A third related problem in our movement is our lack of national leadership, or more precisely our unwillingness to accept and follow leadership. We cry out for direction in this country, yet ironically we attack and defy leadership, ("eating our own leaders", as one colleague put it), and our movement and coalitions needs to be reborn anew every time there is a crisis. Individual rights are a cardinal virtue of our political system, but inmovement terms this has devolved into the cult of personal political independence - everyone starts their own group, their own campaign, and even our coordinated calls often become "everyone do something" days, which are of arguable value in reaching our goals. And once again, how much of this is effected by an internal consumer ethic? In our consumer society, individual rights have transmogrified into "freedom of choice". I have met more than a few activists who refuse to agree to nonviolence guidelines, not because they have any intention of violence, but because they feel that simply agreeing to rules "restricts their freedom". Undercutting all of this a fourth major problem. Yet another primary directive of consumerism in this country is avoid all pain. Take drugs to get rid of physical
pain; see new movies, engage in new personal sports, and buy endless streams of new products to alleviate psychic pain. It ultimately doesn't work, of course, but it is an overwhelmingly strong subconscious current in our collective consciousness. Needless to say, the method of nonviolence, which directs us to take on personal suffering and risk, to prevent the suffering of others, is the polar opposite of the consumer attitude toward suffering. No large-scale nonviolent resistance movement can be successful until this conflict is surfaced.
Turning anger into love
All the aforementioned problems derive from our lifelong training as consumers. To discuss the equally dangerous effects of our societal training in violence is a subject for several articles on its own. A couple of things stand out though. The emotional foundation for violence is anger and hatred, and our movement today is filled with palpable levels of these two corrosive emotions.

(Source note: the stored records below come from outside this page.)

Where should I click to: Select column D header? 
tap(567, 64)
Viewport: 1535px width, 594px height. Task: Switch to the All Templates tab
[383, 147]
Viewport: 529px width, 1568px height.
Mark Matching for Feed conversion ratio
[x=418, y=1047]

One could say there is ample reason for both, and I enjoy a good joke at Bush's expense as much as the next guy. But when humour masks hatred and Bush/Cheney/Rumsfeld et al become the"enemy", we fall into a huge trap. Nonviolence prescribes that we love our enemy (including George W Bush) and that we recognise that our goal is not to punish individuals, even an "enemy," but to change the system - in this case the militarism and materialism which continues, in one form or the other, through all administrations. Bush is simply the worst manifestation of this system, but he is still just a manifestation, and not the system itself.

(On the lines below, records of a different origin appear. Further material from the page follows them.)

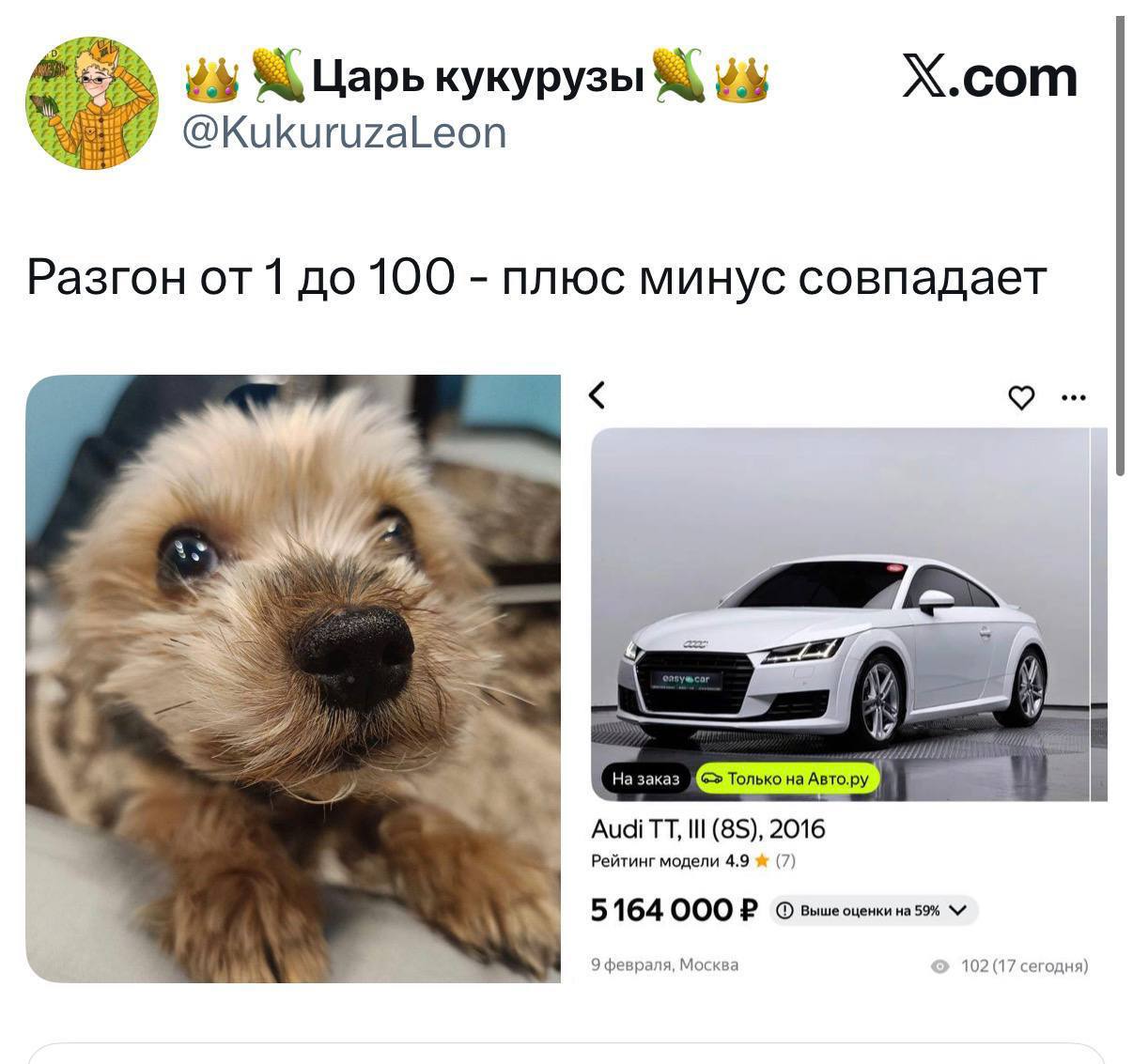Click the eye views counter icon
Screen dimensions: 1133x1064
(x=939, y=966)
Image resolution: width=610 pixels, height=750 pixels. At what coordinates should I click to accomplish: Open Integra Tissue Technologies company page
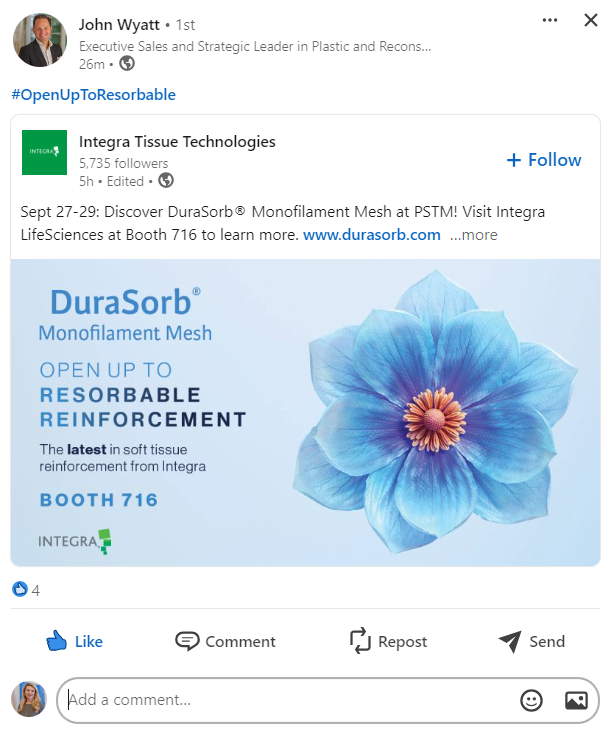[177, 142]

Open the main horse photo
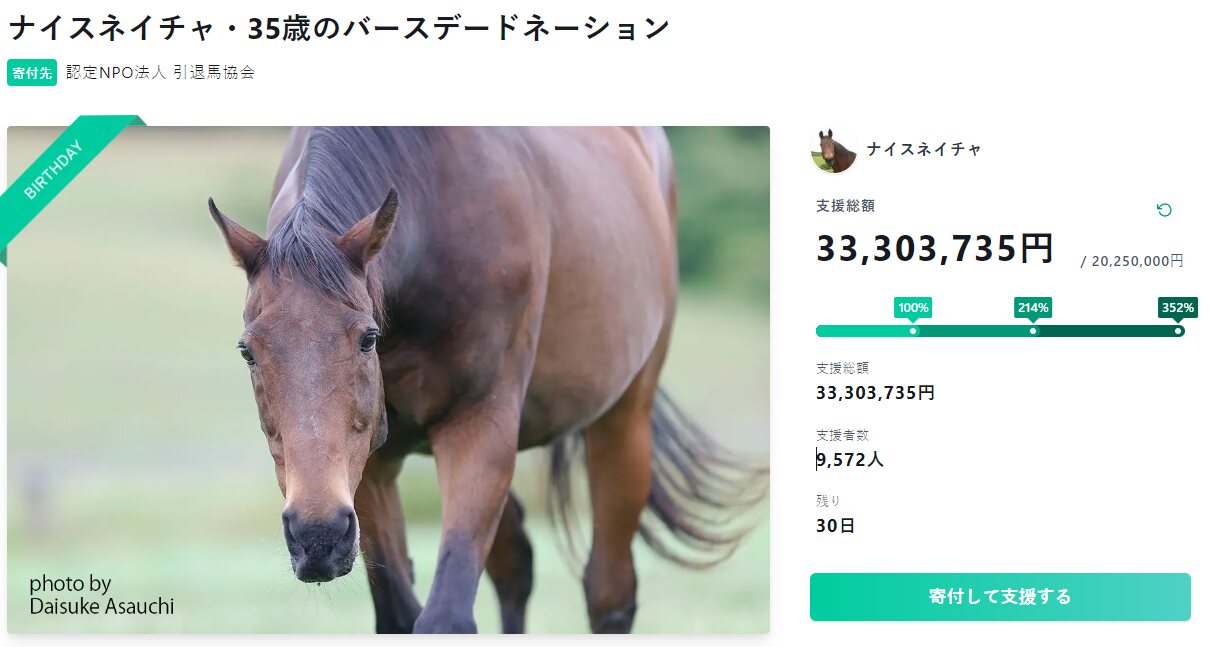pos(450,380)
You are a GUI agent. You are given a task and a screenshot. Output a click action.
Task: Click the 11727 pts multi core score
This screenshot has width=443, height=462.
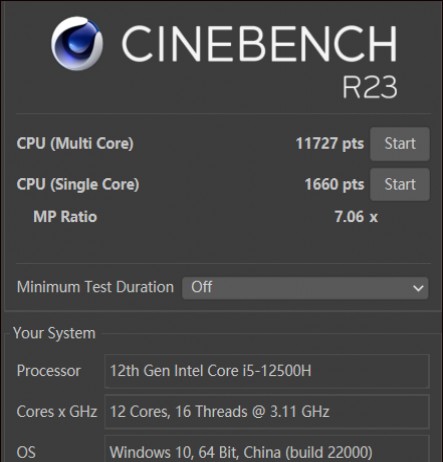pyautogui.click(x=330, y=144)
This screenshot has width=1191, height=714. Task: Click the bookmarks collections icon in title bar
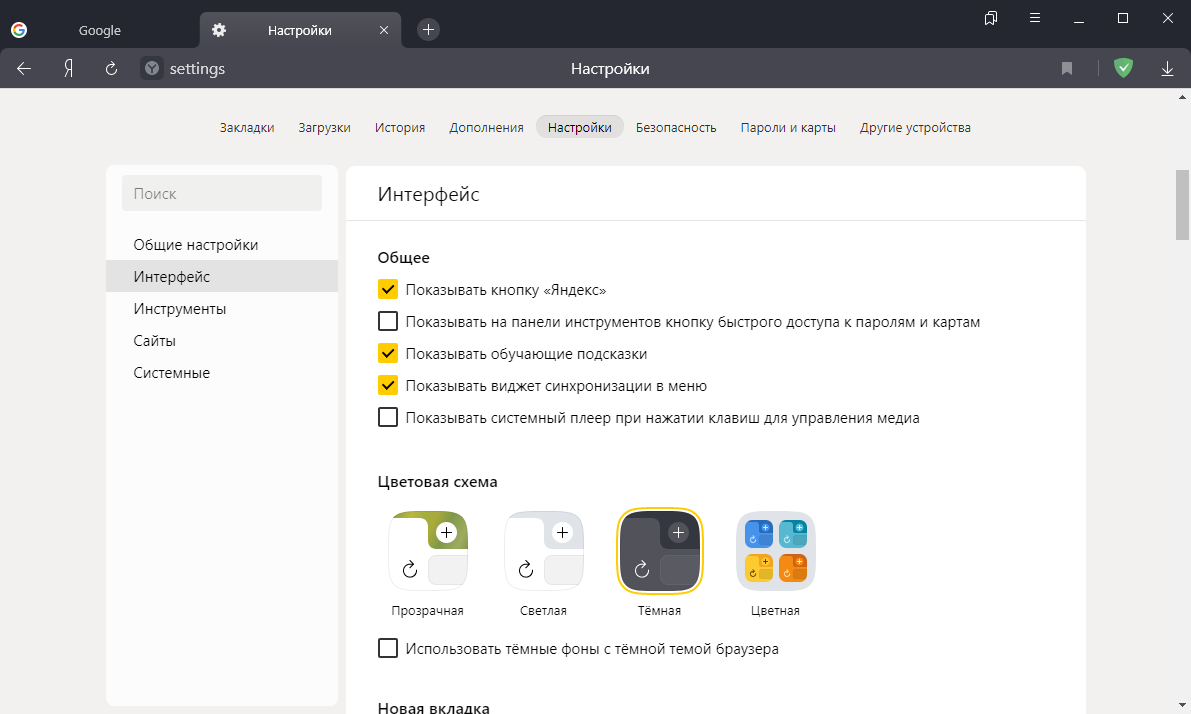point(991,18)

Anger is perhaps an even stronger current in the present peace movement, and once again it drags us in the wrong direction. The commentator's question about "true resistance", noted above, is symptomatic of an anger which can lead to widespread defiance of the system, but not to
any organised resistance, and these are two very different things. Defiance is based on anger, while resistance is based on love. Defiance tries to evade the consequences of its actions, while resistance accepts those consequences. Defiance tries to increase social costs (which, by the way, often serves to increase the suffering of the already oppressed), while resistance works instead to transform the society. Ultimately, anger is not a sustainable emotion, and it does not deliver hope. Defiance based on anger is not a sustainable movement. Resistance based on love and compassion, however, is.
In confronting these internal obstacles, the Iraq Pledge of Resistance is at least providing a platform to practise nonviolence, and opening space for the discussion to happen. Hopefully this campaign will continue in some form should a war indeed break out.

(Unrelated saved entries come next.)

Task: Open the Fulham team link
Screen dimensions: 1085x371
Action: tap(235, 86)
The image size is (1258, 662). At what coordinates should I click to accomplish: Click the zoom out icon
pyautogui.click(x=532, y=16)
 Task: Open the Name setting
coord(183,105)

For it is true that 11 September 2001 and the subsequent war on terror have placed new obstacles in the path of nonviolent resistance. Certain direct actions are much more dangerous to take in the heightened security environment, and dissent in general is being persecuted, as always happens at such times. But ultimately it is our own internal obstructions, unexamined, which are the greatest stumbling block to building a movement of nonviolent resistance, and it is only when our movement can begin to look honestly at itself that we will move forward in this way.
Gordon Clark is a 20-year veteran of peace and disarmament organising, and the former Executive Director of Peace Action, the US's largest grassroots peace organisation, from 1996-2001.